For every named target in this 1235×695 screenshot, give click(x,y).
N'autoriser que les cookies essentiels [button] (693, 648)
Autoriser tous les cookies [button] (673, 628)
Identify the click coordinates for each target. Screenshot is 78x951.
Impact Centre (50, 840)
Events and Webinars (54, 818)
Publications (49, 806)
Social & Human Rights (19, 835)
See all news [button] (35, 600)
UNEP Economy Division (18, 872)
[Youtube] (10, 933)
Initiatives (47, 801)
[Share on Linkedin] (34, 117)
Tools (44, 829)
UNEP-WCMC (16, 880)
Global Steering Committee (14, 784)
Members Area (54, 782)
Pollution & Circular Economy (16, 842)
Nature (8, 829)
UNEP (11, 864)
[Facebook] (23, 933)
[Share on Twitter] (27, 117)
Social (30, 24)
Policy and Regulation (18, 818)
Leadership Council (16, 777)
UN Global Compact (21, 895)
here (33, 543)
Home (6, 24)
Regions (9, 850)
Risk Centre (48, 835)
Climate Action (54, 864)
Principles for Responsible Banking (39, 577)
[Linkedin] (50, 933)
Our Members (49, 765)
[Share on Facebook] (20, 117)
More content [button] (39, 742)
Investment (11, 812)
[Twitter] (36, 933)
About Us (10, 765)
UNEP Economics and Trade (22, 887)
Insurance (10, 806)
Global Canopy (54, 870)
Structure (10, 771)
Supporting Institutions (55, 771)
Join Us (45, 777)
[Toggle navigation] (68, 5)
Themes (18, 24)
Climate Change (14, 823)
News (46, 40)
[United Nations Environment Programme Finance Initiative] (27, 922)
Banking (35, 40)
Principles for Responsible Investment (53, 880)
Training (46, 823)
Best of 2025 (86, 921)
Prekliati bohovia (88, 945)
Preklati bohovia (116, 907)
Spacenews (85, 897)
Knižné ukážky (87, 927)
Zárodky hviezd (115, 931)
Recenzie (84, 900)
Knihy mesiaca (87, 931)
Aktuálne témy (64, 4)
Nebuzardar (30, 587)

######

Exercise aim -> Transcribe everything from the line that contains "UN Global Compact (21, 895)" down to the end of the records, with both ends included, keeping every line exactly as it appears.

Solution ->
UN Global Compact (21, 895)
here (33, 543)
Home (6, 24)
Regions (9, 850)
Risk Centre (48, 835)
Climate Action (54, 864)
Principles for Responsible Banking (39, 577)
[Linkedin] (50, 933)
Our Members (49, 765)
[Share on Facebook] (20, 117)
More content [button] (39, 742)
Investment (11, 812)
[Twitter] (36, 933)
About Us (10, 765)
UNEP Economics and Trade (22, 887)
Insurance (10, 806)
Global Canopy (54, 870)
Structure (10, 771)
Supporting Institutions (55, 771)
Join Us (45, 777)
[Toggle navigation] (68, 5)
Themes (18, 24)
Climate Change (14, 823)
News (46, 40)
[United Nations Environment Programme Finance Initiative] (27, 922)
Banking (35, 40)
Principles for Responsible Investment (53, 880)
Training (46, 823)
Best of 2025 (86, 921)
Prekliati bohovia (88, 945)
Preklati bohovia (116, 907)
Spacenews (85, 897)
Knižné ukážky (87, 927)
Zárodky hviezd (115, 931)
Recenzie (84, 900)
Knihy mesiaca (87, 931)
Aktuálne témy (64, 4)
Nebuzardar (30, 587)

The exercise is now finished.